Bug 212691

Summary: [Regression] amdgpu driver broken on AMD HD7770 GHz edition.
Product: Other Reporter: deference
Component: OtherAssignee: other_other
Status: RESOLVED ANSWERED    
Severity: normal CC: alexdeucher, deference
Priority: P1    
Hardware: All   
OS: Linux   
Kernel Version: Subsystem:
Regression: Yes Bisected commit-id:
Attachments: My .config.

Description deference 2021-04-16 02:15:33 UTC
Created attachment 296399 [details]
My .config.

Hello,
I have tested and found this bug to occur on the specified bisected
commit through Linux Kernel version 5.11.12.
I am running Devuan (Debian) Linux with a hand created kernel config. I'm
attaching it.

I've bisected the kernel and found the broken commit. Here's how I got
there in case you're curious: for i in "start v4.19-rc1 v4.18" bad good
good skip skip good good skip good skip good skip good good bad good good
bad good bad good bad bad good; do git bisect $i; done

The broken commit is this one:
commit 8eaf2b1faaf4358c6337785f2192055c6ef41e0d
Author: Alex Deucher <alexander.deucher@amd.com>
Date:   Mon Jul 2 14:35:36 2018 -0500

    drm/amdgpu: switch firmware path for SI parts
    
    Use separate firmware path for amdgpu to avoid conflicts
    with radeon on SI parts.
    
    Reviewed-by: Chunming Zhou <david1.zhou@amd.com>
    Reviewed-by: Christian Knig <christian.koenig@amd.com>
    Signed-off-by: Alex Deucher <alexander.deucher@amd.com>

 drivers/gpu/drm/amd/amdgpu/gfx_v6_0.c | 56 +++++++++++++++++------------------
 drivers/gpu/drm/amd/amdgpu/gmc_v6_0.c | 14 ++++-----
 drivers/gpu/drm/amd/amdgpu/si_dpm.c   | 22 +++++++------- 3 files
 changed, 46 insertions(+), 46 deletions(-)

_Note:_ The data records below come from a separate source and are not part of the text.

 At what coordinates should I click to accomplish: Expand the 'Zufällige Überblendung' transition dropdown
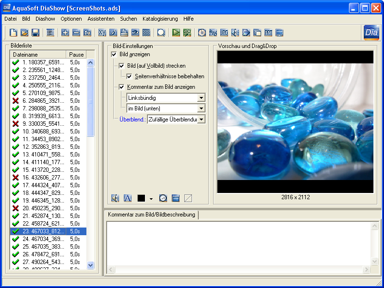tap(201, 119)
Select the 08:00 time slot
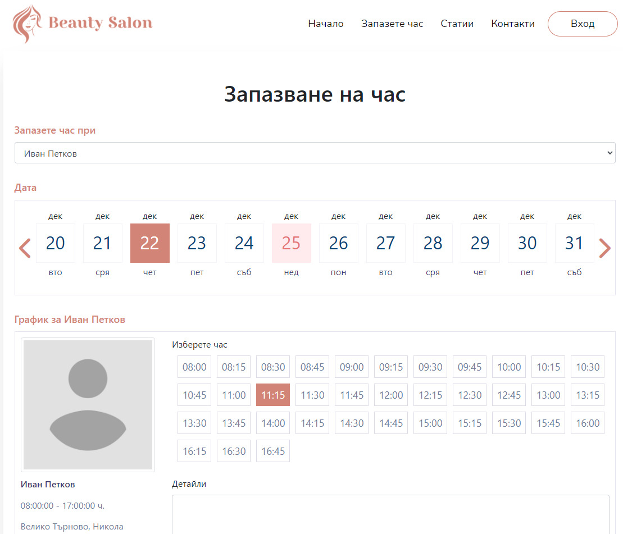Viewport: 623px width, 534px height. (194, 367)
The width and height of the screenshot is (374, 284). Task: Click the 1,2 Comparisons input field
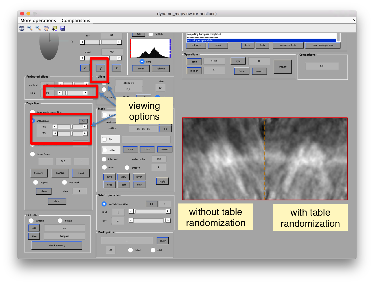[322, 66]
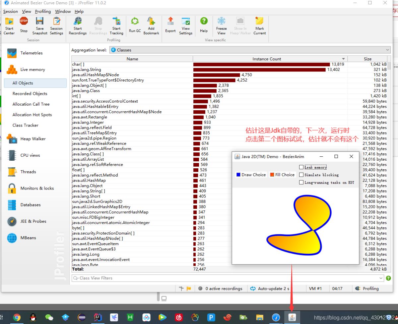This screenshot has width=398, height=324.
Task: Enable the Leak memory checkbox
Action: (x=301, y=167)
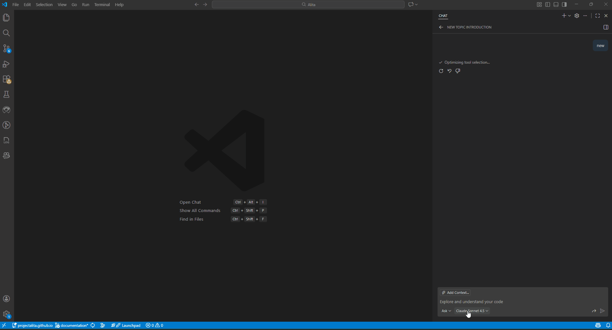Open the Manage gear icon in activity bar
612x330 pixels.
pos(6,315)
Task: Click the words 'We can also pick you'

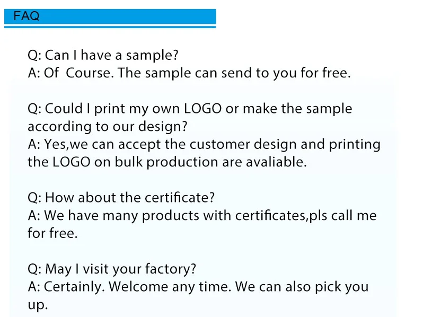Action: [301, 287]
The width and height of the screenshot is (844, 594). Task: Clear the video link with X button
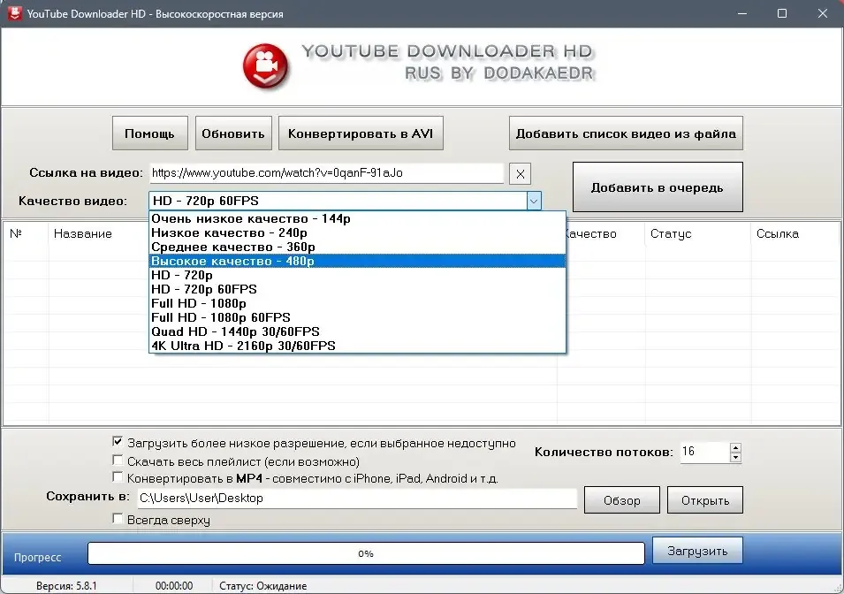[521, 173]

The last few messages before the whole system, including the network
part of the LK and USB subsystem of the LK freezes up/powers down are:
#15
#16
#17
#18
#19
#20
#21
#22
#23

I think that's telling my that I have 24 threads in my 3900X.

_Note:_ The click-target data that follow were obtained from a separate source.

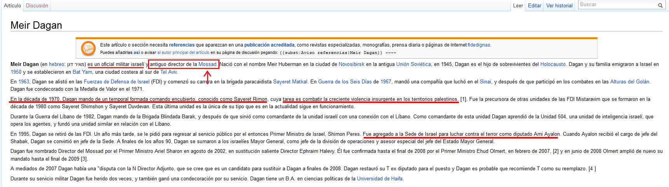Screen dimensions: 669x187
Task: Open the Universidad de Haifa link
Action: coord(380,179)
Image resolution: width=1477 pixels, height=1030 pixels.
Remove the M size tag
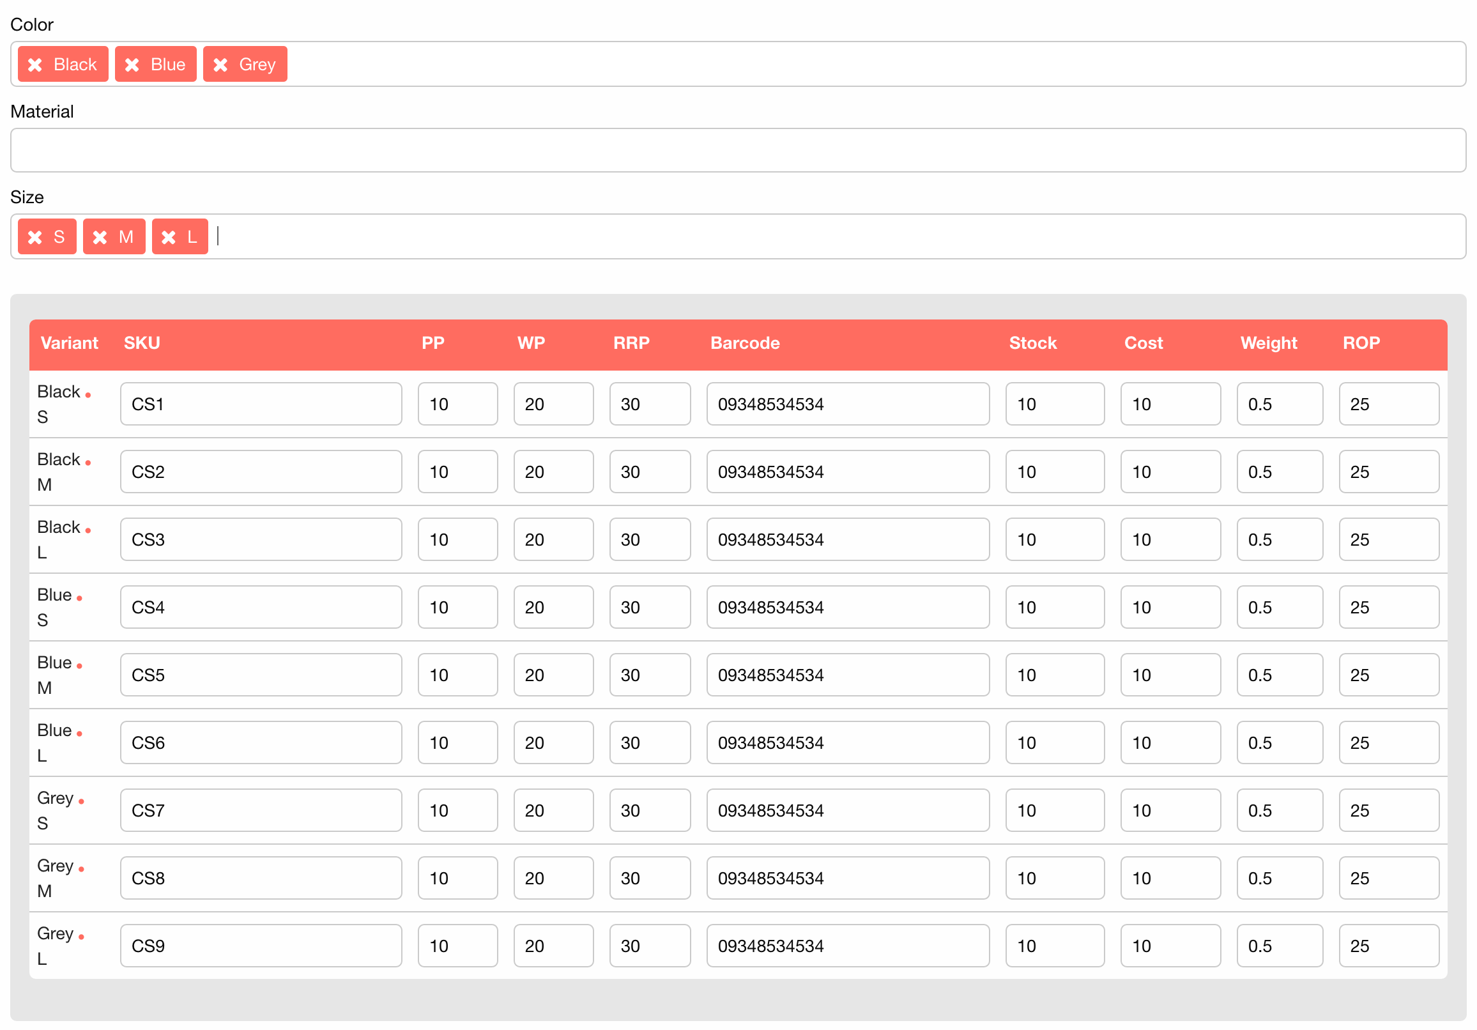click(x=100, y=237)
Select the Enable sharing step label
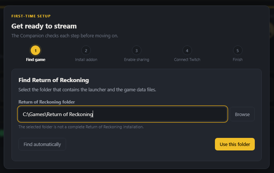Viewport: 274px width, 173px height. [x=137, y=60]
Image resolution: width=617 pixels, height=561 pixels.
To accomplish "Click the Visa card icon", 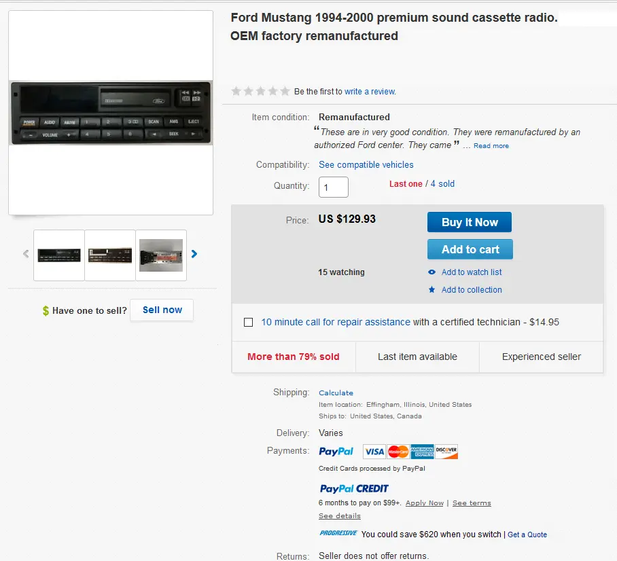I will tap(374, 452).
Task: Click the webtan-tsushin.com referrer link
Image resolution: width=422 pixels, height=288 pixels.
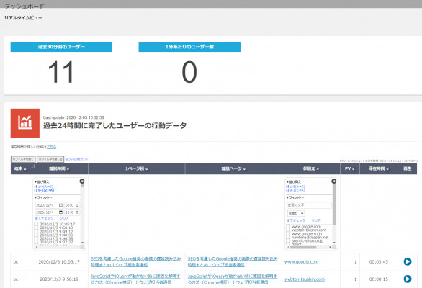Action: pyautogui.click(x=305, y=279)
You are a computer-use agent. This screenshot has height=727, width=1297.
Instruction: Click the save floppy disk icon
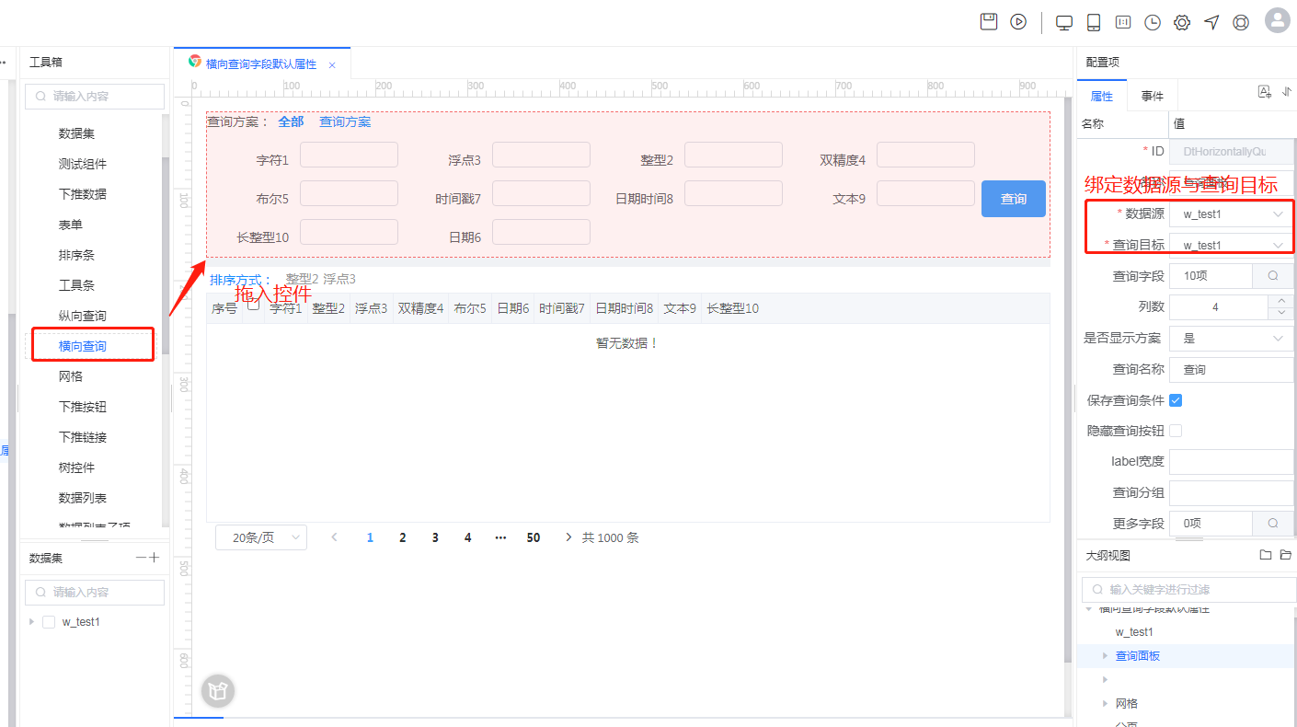pos(989,22)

During boot up, I don't even reach init. The whole system freezes. I
don't see any boot up messages that suggest a problem with anything. I
see only a very few massages at all. I did enable early printk.

Steps to reproduce:
1: Build kernel with my config on a bad commit.
2: Boot new kernel (with an AMD HD7770 GPU installed, of course).
3: profit.

If you even think of suggesting I upgrade to a newer GPU, recall also
that there are none in stock -- and any GPU that is is priced
unbelievably high. I'd love a newer GPU. But I'm going to have to wait
like I have been for years for RDNA's big Navi (I was hoping it was
compute/gaming oriented like a Titan. It looks like it's not.
Grrrr, more waiting...)

Thanks,
David
Comment 1 Alex Deucher 2021-04-16 05:34:16 UTC
I suspect the kernel is stalled looking for firmware that it can't fine.  Do you have the firmwares in the new location in your initrd or filesystem in the appropriate place?  I.e., they moved from radeon/ to amdgpu/.  Check if the firmware for your card exists in /lib/firmware/amdgpu/ or wherever your distro puts the firmware and make sure your initrd is up to date.
Comment 2 deference 2021-04-16 23:17:07 UTC
Because this is a custom kernel, I decided to build the FW into the binary. A quick grep of my config would have told you that.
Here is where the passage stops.